• REQUEST 1: From the entries below, copy out word for word the lines from the one containing "Given: Open All TV Shows in sidebar" to the one containing "Looking at the screenshot, I should 199,371.", including both.

• EXTRACT PROVIDED:
____________
# Crate



## Emily+Harry (Mar 31, 2012)

My 11 month old is really good in her crate and never has an accident - but sometimes she will cry at night if she has heard us moving upstairs - last night she was crying and I ignored her as I just thought she was trying it on but I have come down this morning and she had pooed everywhere all over her crate  I feel so bad but she has never done this  xxx


----------



## JasperBlack (Sep 1, 2012)

Jasper is exactly the same! I sneak about if I wake up in the night uncase i wake him, usually if he does wake I let him out and he does something and goes back to bed. I ignored the crying once to when he was little and it's the only time he's poo'd in his crate! I always get up now. I felt bad too  x


Sent from my iPhone using Tapatalk


----------



## Toffin (Aug 8, 2012)

We creep about too! Especially in the morning. The shower is directly above the room where her crate is and I dread her waking when I turn it on, then there's the hairdryer which seems to be so noisy when you're trying to be quiet and then we creep downstairs trying to avoid the creaky board on the third stair...

But it's always to no avail - as soon as I turn on the lamp downstairs she stirs (or maybe she's been lying there awake just waiting?) and I hear her tail wagging in anticipation (aahhh...).

re pooing in her crate, the only time she did it after the first week (when it was on a puppy pad) was when she had a tummy upset but she didn't make any noise that we were aware of. She did go through a couple of days of waking at 5am and I'd always go to let her out without eye contact or speaking, then pop her back in the crate. Better that than a poo-ey 'poo and crate!

Toffin
x


----------



## Chumphreys (Oct 1, 2011)

I can't really help as we have never used a crate,but have you tried her out of the crate at all? Maybe she is trying to tell you that she is ready to be trusted )
XClare


----------



## tessybear (May 1, 2011)

I agree perhaps she doesn't need her crate any more. I only used a crate until they were house trained.


----------



## lady amanda (Nov 26, 2010)
____________
• DATA ENTRIES:
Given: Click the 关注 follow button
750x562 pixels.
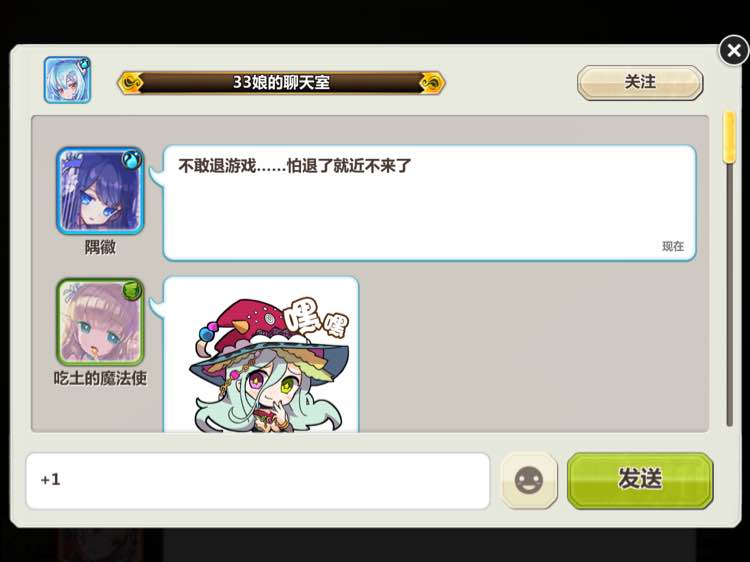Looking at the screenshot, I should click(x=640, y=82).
____________
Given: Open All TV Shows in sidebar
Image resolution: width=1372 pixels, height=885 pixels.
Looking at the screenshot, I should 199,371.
____________
• REQUEST 2: According to the forum thread on crates, why does JasperBlack now always get up when Jasper wakes in the night?

• TASK RESPONSE 1:
Given: Open All TV Shows in sidebar
Image resolution: width=1372 pixels, height=885 pixels.
Looking at the screenshot, I should 199,371.

• TASK RESPONSE 2: JasperBlack once ignored Jasper's crying when he was little, and that was the only time he pooed in his crate.